Durvalumab improves survival of patients with non-small cell lung cancer

In a recent research, it has been suspected that Durvalumab (an anti-cancer immunotherapy), may interfere with the ability of tumor cells to grow and spread. Durvalumab is an antineoplastic drug and an immune checkpoint inhibitor that has received approval in February by United States Food and Drug Administration (FDA) as a new strategy for treating patients in their stage 3 of non-small cell lung cancer.

Researchers at Moffitt Cancer Center, have investigated the increase in lifespan of patients suffering from the third stage of lung cancer when their treatment included durvalumab following platinum-based chemotherapy.  The research has been published in the New England Journal of Medicine.

Compared to placebo, durvalumab has shown improved progression-free survival by 17.2 months in new clinical trial data. The drug administered intravenously blocks a protein called PD-L1 (Programmed cell death-ligand 1) and thereby increases T-cell activation.

Initially, in 2017, Durvalumab manufactured by AstraZeneca received approval by FDA for metastatic bladder cancer. However, chair of the Department of Thoracic Oncology at Moffitt, Scott Antonia, M. D., PhD., threw light upon the potential of durvalumab to serve as a treatment therapy for advanced non-small cell lung cancer patients.  Working with AstraZeneca, he launched the PACIFIC clinical trial, a randomized, double-blind, placebo-controlled international phase 3 trial that spanned 235 investigative sites in 26 countries and enrolled more than 700 patients.

Approximately one-third of patients with non-small cell lung cancer have advanced stage 3 disease at the time of diagnosis. Standard treatment has been chemotherapy and radiation, but 85 percent of patients do not respond to the therapy,” said Antonia. “Adding durvalumab to the standard treatment has made a big impact for this group of patients.
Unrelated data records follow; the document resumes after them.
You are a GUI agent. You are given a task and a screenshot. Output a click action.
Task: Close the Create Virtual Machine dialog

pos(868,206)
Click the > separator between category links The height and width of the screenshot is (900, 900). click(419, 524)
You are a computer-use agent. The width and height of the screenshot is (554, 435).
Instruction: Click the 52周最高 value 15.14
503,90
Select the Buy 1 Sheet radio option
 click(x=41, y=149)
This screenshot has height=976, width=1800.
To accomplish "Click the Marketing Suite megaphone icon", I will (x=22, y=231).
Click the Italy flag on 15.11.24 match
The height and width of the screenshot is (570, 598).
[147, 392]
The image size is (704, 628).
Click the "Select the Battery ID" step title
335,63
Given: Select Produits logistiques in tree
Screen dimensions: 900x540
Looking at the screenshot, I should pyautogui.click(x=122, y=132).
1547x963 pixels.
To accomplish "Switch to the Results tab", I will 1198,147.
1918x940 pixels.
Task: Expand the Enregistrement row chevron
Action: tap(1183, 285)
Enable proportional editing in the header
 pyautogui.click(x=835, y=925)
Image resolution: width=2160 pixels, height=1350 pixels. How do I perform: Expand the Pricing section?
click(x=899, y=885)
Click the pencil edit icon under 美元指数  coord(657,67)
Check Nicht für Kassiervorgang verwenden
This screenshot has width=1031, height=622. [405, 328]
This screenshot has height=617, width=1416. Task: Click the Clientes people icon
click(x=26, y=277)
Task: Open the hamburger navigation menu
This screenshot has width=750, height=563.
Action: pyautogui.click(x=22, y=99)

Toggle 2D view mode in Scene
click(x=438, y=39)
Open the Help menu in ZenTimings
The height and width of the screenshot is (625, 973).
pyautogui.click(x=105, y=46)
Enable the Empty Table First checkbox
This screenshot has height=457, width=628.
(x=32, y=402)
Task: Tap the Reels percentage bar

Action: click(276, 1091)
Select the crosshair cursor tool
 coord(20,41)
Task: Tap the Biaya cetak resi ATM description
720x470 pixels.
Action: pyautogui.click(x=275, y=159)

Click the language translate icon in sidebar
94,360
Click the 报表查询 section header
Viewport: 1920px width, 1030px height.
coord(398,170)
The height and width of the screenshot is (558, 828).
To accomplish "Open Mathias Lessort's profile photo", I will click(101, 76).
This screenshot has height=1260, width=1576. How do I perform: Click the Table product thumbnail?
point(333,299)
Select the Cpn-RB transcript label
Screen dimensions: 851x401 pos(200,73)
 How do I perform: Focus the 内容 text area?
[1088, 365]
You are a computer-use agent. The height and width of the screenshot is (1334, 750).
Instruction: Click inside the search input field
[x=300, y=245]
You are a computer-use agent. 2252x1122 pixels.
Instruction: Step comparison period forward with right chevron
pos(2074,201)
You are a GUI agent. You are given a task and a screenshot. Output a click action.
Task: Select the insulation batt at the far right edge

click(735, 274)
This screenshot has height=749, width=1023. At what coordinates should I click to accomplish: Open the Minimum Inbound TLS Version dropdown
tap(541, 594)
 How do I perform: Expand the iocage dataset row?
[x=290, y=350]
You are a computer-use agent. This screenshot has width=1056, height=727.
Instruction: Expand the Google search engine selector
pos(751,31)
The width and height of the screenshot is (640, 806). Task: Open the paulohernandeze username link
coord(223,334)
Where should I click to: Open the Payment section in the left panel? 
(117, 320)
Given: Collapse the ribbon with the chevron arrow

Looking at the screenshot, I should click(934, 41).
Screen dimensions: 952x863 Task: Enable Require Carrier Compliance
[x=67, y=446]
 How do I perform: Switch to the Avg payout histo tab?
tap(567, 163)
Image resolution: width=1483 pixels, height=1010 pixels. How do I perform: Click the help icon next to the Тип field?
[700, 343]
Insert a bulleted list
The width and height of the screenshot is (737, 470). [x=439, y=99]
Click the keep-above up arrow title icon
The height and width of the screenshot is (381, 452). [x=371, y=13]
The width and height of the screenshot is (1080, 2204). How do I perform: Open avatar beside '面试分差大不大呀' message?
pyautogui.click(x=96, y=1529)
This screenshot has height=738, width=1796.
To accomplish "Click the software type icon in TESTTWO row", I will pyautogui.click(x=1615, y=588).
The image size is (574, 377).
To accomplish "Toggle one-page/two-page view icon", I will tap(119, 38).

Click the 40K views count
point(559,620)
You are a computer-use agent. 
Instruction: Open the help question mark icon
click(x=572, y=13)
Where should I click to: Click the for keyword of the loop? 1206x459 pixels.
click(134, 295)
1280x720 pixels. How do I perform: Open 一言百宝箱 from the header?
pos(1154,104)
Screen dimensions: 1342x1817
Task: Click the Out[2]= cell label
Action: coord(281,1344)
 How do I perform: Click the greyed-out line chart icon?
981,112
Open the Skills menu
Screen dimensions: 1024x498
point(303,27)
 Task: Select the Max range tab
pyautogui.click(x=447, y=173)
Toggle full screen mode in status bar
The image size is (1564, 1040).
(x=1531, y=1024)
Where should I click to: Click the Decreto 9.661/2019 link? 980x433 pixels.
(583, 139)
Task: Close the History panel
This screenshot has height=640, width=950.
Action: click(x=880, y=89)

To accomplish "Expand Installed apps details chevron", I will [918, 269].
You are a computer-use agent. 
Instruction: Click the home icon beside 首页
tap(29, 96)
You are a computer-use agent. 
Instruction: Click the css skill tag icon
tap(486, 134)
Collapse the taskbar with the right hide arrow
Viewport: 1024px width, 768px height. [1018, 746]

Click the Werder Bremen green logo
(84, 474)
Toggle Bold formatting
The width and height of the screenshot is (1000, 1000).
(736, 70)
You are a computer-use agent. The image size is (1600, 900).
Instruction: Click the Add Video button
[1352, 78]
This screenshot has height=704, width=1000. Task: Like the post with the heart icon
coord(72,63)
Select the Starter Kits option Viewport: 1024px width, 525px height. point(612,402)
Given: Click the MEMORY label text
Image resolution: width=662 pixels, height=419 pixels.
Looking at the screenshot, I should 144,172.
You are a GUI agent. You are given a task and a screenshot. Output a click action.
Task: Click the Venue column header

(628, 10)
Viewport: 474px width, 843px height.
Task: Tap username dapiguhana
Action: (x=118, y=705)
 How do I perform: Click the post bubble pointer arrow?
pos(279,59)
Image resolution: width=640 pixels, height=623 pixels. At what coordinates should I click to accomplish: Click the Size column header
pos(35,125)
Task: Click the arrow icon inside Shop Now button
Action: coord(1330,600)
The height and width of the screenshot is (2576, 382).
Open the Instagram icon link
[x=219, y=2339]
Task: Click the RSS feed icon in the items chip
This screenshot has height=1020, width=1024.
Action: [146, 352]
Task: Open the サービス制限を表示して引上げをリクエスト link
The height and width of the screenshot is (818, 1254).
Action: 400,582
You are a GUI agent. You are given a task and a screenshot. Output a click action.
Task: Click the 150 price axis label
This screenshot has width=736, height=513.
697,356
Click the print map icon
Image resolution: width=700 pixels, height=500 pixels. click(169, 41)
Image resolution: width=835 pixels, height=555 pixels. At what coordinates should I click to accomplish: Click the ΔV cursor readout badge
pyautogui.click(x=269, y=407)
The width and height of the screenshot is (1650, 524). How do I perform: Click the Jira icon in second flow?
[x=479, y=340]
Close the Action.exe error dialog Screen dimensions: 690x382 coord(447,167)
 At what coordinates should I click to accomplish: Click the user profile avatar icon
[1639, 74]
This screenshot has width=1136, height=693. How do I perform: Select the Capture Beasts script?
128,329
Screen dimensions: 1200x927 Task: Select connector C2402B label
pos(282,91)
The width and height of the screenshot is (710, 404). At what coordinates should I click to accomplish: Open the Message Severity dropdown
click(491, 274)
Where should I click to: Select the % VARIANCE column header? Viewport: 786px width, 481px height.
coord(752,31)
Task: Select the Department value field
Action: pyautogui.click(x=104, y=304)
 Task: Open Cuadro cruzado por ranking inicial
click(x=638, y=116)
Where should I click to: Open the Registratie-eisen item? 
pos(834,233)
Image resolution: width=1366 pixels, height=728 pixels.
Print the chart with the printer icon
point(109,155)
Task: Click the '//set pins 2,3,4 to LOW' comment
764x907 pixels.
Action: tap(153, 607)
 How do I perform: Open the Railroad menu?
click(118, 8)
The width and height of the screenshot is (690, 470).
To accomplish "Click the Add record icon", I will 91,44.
It’s allowing them to live longer and potentially increasing their chance for cure.

Based on two-year follow-up of patients, new clinical trial data concludes that giving Durvalumab with radiation therapy may work better in treating patients with non-small cell lung cancer and it shows promising results in increasing the survival rate of the lung cancer patients as compared to placebo on their treatment with this anti-cancerous drug.